= Exhaustion of remedies =

The doctrine of exhaustion of remedies prevents a litigant from seeking a remedy in a new court or jurisdiction until all claims or remedies have been exhausted (pursued as fully as possible) in the original one. The doctrine was originally created by case law based on the principles of comity.

== Usage ==
In the United States, exhaustion of remedies is applied extensively in administrative law. Many cases are handled first by independent agencies of the United States government which have primary responsibility for cases involving the statutes or regulations which the agency administers.

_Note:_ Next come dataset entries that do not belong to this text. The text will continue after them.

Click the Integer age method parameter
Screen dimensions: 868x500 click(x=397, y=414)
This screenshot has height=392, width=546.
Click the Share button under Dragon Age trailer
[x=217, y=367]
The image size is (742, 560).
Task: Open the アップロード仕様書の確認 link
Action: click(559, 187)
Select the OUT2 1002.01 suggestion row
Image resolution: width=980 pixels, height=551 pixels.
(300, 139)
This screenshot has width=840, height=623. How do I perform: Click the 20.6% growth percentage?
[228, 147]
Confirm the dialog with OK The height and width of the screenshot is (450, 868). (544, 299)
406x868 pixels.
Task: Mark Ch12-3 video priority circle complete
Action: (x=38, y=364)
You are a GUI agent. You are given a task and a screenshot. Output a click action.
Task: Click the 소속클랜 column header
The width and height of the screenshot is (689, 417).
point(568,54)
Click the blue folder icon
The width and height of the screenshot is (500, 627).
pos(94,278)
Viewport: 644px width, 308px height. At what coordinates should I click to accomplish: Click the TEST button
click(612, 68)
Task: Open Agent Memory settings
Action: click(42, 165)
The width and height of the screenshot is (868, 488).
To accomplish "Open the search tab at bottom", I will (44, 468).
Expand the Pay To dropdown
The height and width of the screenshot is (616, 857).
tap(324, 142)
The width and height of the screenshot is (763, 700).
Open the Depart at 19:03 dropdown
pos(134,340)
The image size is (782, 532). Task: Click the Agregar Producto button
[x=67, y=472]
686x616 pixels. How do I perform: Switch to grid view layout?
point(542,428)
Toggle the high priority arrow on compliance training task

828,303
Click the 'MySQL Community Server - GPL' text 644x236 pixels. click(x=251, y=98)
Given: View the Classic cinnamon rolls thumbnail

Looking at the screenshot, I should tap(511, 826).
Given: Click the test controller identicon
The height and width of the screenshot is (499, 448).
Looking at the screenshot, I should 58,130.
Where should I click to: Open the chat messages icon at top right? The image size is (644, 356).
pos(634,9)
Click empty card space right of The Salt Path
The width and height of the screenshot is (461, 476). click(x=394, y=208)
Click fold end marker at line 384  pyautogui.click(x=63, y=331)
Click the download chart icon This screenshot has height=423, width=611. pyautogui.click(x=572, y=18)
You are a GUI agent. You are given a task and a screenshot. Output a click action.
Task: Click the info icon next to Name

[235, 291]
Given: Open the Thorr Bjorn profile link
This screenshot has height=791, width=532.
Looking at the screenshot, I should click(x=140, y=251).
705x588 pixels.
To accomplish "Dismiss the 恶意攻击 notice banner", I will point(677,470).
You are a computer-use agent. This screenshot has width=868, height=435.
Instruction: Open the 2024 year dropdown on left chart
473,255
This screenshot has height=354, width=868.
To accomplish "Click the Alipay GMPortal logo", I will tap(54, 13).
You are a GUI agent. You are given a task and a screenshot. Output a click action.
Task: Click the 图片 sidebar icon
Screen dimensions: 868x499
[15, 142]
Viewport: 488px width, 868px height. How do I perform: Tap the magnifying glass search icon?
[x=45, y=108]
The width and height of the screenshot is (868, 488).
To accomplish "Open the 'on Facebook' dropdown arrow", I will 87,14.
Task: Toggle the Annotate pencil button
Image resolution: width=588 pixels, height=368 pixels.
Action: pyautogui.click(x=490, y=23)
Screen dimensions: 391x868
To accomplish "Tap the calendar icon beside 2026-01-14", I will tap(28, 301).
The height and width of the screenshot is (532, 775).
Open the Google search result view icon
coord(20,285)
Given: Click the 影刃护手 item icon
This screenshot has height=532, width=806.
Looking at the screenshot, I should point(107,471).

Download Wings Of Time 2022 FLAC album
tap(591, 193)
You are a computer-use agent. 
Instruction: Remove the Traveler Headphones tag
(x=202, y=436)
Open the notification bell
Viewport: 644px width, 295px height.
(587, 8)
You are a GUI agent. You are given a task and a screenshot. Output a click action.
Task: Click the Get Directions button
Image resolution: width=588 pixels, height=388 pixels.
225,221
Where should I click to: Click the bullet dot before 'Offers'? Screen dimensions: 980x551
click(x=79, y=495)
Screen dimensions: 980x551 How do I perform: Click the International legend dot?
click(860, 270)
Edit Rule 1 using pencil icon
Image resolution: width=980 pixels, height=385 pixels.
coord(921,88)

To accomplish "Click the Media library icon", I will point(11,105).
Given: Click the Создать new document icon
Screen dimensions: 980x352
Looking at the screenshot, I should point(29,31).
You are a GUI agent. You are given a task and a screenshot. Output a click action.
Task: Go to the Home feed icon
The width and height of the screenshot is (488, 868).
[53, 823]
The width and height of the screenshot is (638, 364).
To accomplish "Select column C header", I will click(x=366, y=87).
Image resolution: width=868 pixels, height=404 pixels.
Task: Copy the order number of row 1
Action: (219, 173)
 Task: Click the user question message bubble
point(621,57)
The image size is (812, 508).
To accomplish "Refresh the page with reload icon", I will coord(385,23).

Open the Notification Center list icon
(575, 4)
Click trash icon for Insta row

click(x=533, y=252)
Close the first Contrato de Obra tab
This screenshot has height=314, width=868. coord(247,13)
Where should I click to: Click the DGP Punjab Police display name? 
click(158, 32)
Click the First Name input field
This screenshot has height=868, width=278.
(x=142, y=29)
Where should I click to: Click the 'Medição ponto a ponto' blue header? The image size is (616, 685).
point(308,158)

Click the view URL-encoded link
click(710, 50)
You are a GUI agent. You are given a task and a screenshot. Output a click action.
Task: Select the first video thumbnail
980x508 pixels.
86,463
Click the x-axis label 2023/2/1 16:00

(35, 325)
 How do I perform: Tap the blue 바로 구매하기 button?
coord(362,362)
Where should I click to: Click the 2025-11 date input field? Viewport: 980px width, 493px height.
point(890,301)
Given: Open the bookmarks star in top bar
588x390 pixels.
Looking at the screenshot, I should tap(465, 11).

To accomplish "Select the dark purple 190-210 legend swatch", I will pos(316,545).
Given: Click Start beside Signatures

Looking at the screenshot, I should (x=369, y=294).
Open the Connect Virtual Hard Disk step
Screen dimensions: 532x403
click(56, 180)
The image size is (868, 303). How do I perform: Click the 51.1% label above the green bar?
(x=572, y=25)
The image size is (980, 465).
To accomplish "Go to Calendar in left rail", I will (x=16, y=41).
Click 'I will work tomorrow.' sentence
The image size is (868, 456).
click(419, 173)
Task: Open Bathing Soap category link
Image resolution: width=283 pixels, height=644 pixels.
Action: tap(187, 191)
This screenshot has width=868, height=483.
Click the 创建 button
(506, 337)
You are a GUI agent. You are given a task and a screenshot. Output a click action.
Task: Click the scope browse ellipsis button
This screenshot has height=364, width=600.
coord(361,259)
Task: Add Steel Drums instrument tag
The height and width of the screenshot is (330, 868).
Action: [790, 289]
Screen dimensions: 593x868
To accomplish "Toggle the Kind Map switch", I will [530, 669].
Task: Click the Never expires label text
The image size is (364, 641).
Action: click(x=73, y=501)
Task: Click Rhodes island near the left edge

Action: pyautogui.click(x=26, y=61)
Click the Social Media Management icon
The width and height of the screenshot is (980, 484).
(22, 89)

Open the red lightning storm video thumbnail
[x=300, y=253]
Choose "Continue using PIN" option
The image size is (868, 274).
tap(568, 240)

A person's specific rights and duties depend on the federal statute involved, but here is an outline of how the doctrine works in practice. "Exhaustion of administrative remedies" requires a person to first go to the agency which administers the statute; this process usually involves filing a petition, then going to a hearing, and finally using the agency's internal appeal process. Once the agency's own procedures are finished, or "exhausted", then the aggrieved person can file a complaint in a federal court. But the doctrine of exhaustion of remedies prevents parties from seeking relief in the courts first.

The same process is required under the laws of many, if not all, states.

== Habeas corpus ==
Exhaustion of remedies frequently affects cases of habeas corpus. Federal law, for example, prevents a petitioner from seeking federal relief where the state claims have not yet been exhausted. Generally, the exhaustion requirement permits state courts a "...meaningful opportunity to consider the allegations of legal error."